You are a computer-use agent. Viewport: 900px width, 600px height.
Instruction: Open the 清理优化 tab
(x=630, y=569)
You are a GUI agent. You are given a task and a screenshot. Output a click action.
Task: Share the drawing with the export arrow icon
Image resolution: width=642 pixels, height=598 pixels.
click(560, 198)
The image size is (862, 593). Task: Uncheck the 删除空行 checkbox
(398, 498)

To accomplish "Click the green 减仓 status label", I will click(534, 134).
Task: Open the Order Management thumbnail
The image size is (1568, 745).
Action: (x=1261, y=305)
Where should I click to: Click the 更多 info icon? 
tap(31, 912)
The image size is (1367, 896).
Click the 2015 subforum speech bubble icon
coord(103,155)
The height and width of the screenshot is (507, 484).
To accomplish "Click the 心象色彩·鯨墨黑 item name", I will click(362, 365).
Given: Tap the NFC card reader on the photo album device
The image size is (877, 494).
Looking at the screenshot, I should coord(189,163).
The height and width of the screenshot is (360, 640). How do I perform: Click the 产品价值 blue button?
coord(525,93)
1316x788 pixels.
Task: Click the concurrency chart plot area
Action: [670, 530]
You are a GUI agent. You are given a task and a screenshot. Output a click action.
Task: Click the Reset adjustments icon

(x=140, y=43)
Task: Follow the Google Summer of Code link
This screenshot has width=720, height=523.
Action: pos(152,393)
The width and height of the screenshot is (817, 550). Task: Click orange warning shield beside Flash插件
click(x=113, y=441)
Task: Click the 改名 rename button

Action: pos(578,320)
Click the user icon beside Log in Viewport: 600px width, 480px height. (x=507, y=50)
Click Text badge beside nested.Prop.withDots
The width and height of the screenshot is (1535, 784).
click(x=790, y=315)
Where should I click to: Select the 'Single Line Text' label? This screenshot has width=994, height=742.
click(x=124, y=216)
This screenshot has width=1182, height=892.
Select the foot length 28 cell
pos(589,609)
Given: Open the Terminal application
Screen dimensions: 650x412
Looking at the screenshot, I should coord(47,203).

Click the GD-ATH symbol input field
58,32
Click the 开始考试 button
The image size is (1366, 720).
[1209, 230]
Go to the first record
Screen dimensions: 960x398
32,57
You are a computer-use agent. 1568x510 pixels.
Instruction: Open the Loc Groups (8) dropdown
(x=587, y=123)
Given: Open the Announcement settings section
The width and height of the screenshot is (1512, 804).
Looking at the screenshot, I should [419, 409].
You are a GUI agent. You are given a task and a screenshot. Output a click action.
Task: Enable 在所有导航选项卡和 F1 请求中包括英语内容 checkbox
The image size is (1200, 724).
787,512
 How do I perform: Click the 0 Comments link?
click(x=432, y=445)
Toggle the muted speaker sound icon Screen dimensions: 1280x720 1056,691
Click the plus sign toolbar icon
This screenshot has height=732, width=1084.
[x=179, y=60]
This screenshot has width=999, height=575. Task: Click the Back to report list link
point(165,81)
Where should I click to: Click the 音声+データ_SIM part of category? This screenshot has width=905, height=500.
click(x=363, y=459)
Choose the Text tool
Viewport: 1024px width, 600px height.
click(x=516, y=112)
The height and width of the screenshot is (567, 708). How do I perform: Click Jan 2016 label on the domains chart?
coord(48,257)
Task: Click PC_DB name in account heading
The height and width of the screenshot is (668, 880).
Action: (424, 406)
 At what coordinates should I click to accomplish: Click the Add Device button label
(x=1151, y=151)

Instructions to follow
Every line above is to be transcribed exactly.

Response area
You are a computer-use agent. Viewport: 900px width, 600px height.
Instruction: Open the 清理优化 tab
(x=630, y=569)
You are a GUI agent. You are given a task and a screenshot. Output a click action.
Task: Share the drawing with the export arrow icon
Image resolution: width=642 pixels, height=598 pixels.
click(560, 198)
The image size is (862, 593). Task: Uncheck the 删除空行 checkbox
(398, 498)

To accomplish "Click the green 减仓 status label", I will click(534, 134).
Task: Open the Order Management thumbnail
The image size is (1568, 745).
Action: (x=1261, y=305)
Where should I click to: Click the 更多 info icon? 
tap(31, 912)
The image size is (1367, 896).
Click the 2015 subforum speech bubble icon
coord(103,155)
The height and width of the screenshot is (507, 484).
To accomplish "Click the 心象色彩·鯨墨黑 item name", I will click(362, 365).
Given: Tap the NFC card reader on the photo album device
The image size is (877, 494).
Looking at the screenshot, I should coord(189,163).
The height and width of the screenshot is (360, 640). How do I perform: Click the 产品价值 blue button?
coord(525,93)
1316x788 pixels.
Task: Click the concurrency chart plot area
Action: [670, 530]
You are a GUI agent. You are given a task and a screenshot. Output a click action.
Task: Click the Reset adjustments icon

(x=140, y=43)
Task: Follow the Google Summer of Code link
This screenshot has width=720, height=523.
Action: pos(152,393)
The width and height of the screenshot is (817, 550). Task: Click orange warning shield beside Flash插件
click(x=113, y=441)
Task: Click the 改名 rename button

Action: pos(578,320)
Click the user icon beside Log in Viewport: 600px width, 480px height. (x=507, y=50)
Click Text badge beside nested.Prop.withDots
The width and height of the screenshot is (1535, 784).
click(x=790, y=315)
Where should I click to: Select the 'Single Line Text' label? This screenshot has width=994, height=742.
click(x=124, y=216)
This screenshot has width=1182, height=892.
Select the foot length 28 cell
pos(589,609)
Given: Open the Terminal application
Screen dimensions: 650x412
Looking at the screenshot, I should coord(47,203).

Click the GD-ATH symbol input field
58,32
Click the 开始考试 button
The image size is (1366, 720).
[1209, 230]
Go to the first record
Screen dimensions: 960x398
32,57
You are a computer-use agent. 1568x510 pixels.
Instruction: Open the Loc Groups (8) dropdown
(x=587, y=123)
Given: Open the Announcement settings section
The width and height of the screenshot is (1512, 804).
Looking at the screenshot, I should [419, 409].
You are a GUI agent. You are given a task and a screenshot. Output a click action.
Task: Enable 在所有导航选项卡和 F1 请求中包括英语内容 checkbox
The image size is (1200, 724).
787,512
 How do I perform: Click the 0 Comments link?
click(x=432, y=445)
Toggle the muted speaker sound icon Screen dimensions: 1280x720 1056,691
Click the plus sign toolbar icon
This screenshot has height=732, width=1084.
[x=179, y=60]
This screenshot has width=999, height=575. Task: Click the Back to report list link
point(165,81)
Where should I click to: Click the 音声+データ_SIM part of category? This screenshot has width=905, height=500.
click(x=363, y=459)
Choose the Text tool
Viewport: 1024px width, 600px height.
click(x=516, y=112)
The height and width of the screenshot is (567, 708). How do I perform: Click Jan 2016 label on the domains chart?
coord(48,257)
Task: Click PC_DB name in account heading
The height and width of the screenshot is (668, 880).
Action: (424, 406)
 At what coordinates should I click to accomplish: Click the Add Device button label
(x=1151, y=151)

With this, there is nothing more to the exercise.